EXERCISE DIRECTIONS:
Output the full listing below verbatim, keeping every line unchanged and in its original order.

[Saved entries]

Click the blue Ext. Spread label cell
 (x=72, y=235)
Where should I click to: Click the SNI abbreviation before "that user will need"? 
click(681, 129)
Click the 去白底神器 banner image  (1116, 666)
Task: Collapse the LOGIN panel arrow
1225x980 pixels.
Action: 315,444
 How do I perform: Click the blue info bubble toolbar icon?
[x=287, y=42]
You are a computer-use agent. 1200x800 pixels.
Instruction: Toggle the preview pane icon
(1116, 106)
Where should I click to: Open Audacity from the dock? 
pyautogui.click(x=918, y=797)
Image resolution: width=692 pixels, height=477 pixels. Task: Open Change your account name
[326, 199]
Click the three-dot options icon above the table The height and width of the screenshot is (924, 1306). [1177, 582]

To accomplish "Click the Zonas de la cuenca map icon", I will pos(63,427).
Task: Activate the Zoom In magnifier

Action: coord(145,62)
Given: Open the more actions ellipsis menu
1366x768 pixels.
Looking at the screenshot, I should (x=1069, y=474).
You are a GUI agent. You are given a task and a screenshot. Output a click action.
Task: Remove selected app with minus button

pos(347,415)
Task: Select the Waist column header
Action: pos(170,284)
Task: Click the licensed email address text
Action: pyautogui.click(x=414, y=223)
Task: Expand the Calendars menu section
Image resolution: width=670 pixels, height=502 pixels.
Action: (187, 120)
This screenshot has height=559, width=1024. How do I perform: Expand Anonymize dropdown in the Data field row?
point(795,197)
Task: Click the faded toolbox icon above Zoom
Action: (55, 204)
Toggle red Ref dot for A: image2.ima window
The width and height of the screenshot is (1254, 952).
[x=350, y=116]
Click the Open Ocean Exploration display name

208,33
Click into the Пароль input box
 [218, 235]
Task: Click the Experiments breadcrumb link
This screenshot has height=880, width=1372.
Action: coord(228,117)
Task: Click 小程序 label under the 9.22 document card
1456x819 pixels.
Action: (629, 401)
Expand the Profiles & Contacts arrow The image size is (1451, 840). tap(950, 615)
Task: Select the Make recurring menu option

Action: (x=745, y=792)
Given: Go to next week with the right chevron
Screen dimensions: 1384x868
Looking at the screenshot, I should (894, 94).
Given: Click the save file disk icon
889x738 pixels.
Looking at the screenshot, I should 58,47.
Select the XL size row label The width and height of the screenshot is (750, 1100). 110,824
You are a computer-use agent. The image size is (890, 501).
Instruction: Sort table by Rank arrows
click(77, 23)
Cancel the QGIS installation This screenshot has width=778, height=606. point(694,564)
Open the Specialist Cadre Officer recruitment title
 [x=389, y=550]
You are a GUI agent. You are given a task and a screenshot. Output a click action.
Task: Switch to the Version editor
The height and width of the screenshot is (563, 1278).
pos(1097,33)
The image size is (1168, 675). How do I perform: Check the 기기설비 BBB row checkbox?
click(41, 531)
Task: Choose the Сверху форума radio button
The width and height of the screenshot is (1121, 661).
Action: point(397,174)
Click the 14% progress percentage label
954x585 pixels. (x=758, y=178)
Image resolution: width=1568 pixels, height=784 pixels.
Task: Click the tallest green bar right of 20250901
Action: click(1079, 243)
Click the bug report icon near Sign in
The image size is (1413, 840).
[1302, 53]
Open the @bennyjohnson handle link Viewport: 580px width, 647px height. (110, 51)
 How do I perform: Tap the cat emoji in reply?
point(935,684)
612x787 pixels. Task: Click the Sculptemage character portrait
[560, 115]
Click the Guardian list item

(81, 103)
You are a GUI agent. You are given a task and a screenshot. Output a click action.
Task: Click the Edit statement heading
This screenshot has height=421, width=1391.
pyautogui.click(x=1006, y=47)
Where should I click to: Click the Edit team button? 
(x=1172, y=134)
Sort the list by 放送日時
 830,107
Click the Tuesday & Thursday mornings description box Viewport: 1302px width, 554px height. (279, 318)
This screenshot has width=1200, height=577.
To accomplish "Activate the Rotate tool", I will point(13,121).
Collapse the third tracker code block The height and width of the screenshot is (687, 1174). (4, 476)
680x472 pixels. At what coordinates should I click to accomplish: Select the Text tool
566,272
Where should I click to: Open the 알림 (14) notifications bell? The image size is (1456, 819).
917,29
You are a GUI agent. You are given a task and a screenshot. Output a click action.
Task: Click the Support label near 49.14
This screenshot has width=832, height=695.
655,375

ANSWER:
Click the blue Ext. Spread label cell
 (x=72, y=235)
Where should I click to: Click the SNI abbreviation before "that user will need"? 
click(681, 129)
Click the 去白底神器 banner image  (1116, 666)
Task: Collapse the LOGIN panel arrow
1225x980 pixels.
Action: 315,444
 How do I perform: Click the blue info bubble toolbar icon?
[x=287, y=42]
You are a computer-use agent. 1200x800 pixels.
Instruction: Toggle the preview pane icon
(1116, 106)
Where should I click to: Open Audacity from the dock? 
pyautogui.click(x=918, y=797)
Image resolution: width=692 pixels, height=477 pixels. Task: Open Change your account name
[326, 199]
Click the three-dot options icon above the table The height and width of the screenshot is (924, 1306). [1177, 582]

To accomplish "Click the Zonas de la cuenca map icon", I will pos(63,427).
Task: Activate the Zoom In magnifier

Action: coord(145,62)
Given: Open the more actions ellipsis menu
1366x768 pixels.
Looking at the screenshot, I should (x=1069, y=474).
You are a GUI agent. You are given a task and a screenshot. Output a click action.
Task: Remove selected app with minus button

pos(347,415)
Task: Select the Waist column header
Action: pos(170,284)
Task: Click the licensed email address text
Action: pyautogui.click(x=414, y=223)
Task: Expand the Calendars menu section
Image resolution: width=670 pixels, height=502 pixels.
Action: (187, 120)
This screenshot has height=559, width=1024. How do I perform: Expand Anonymize dropdown in the Data field row?
point(795,197)
Task: Click the faded toolbox icon above Zoom
Action: (55, 204)
Toggle red Ref dot for A: image2.ima window
The width and height of the screenshot is (1254, 952).
[x=350, y=116]
Click the Open Ocean Exploration display name

208,33
Click into the Пароль input box
 [218, 235]
Task: Click the Experiments breadcrumb link
This screenshot has height=880, width=1372.
Action: coord(228,117)
Task: Click 小程序 label under the 9.22 document card
1456x819 pixels.
Action: (629, 401)
Expand the Profiles & Contacts arrow The image size is (1451, 840). tap(950, 615)
Task: Select the Make recurring menu option

Action: (x=745, y=792)
Given: Go to next week with the right chevron
Screen dimensions: 1384x868
Looking at the screenshot, I should (894, 94).
Given: Click the save file disk icon
889x738 pixels.
Looking at the screenshot, I should 58,47.
Select the XL size row label The width and height of the screenshot is (750, 1100). 110,824
You are a computer-use agent. The image size is (890, 501).
Instruction: Sort table by Rank arrows
click(77, 23)
Cancel the QGIS installation This screenshot has width=778, height=606. point(694,564)
Open the Specialist Cadre Officer recruitment title
 [x=389, y=550]
You are a GUI agent. You are given a task and a screenshot. Output a click action.
Task: Switch to the Version editor
The height and width of the screenshot is (563, 1278).
pos(1097,33)
The image size is (1168, 675). How do I perform: Check the 기기설비 BBB row checkbox?
click(41, 531)
Task: Choose the Сверху форума radio button
The width and height of the screenshot is (1121, 661).
Action: point(397,174)
Click the 14% progress percentage label
954x585 pixels. (x=758, y=178)
Image resolution: width=1568 pixels, height=784 pixels.
Task: Click the tallest green bar right of 20250901
Action: click(1079, 243)
Click the bug report icon near Sign in
The image size is (1413, 840).
[1302, 53]
Open the @bennyjohnson handle link Viewport: 580px width, 647px height. (110, 51)
 How do I perform: Tap the cat emoji in reply?
point(935,684)
612x787 pixels. Task: Click the Sculptemage character portrait
[560, 115]
Click the Guardian list item

(81, 103)
You are a GUI agent. You are given a task and a screenshot. Output a click action.
Task: Click the Edit statement heading
This screenshot has height=421, width=1391.
pyautogui.click(x=1006, y=47)
Where should I click to: Click the Edit team button? 
(x=1172, y=134)
Sort the list by 放送日時
 830,107
Click the Tuesday & Thursday mornings description box Viewport: 1302px width, 554px height. (279, 318)
This screenshot has width=1200, height=577.
To accomplish "Activate the Rotate tool", I will point(13,121).
Collapse the third tracker code block The height and width of the screenshot is (687, 1174). (4, 476)
680x472 pixels. At what coordinates should I click to accomplish: Select the Text tool
566,272
Where should I click to: Open the 알림 (14) notifications bell? The image size is (1456, 819).
917,29
You are a GUI agent. You are given a task and a screenshot. Output a click action.
Task: Click the Support label near 49.14
This screenshot has width=832, height=695.
655,375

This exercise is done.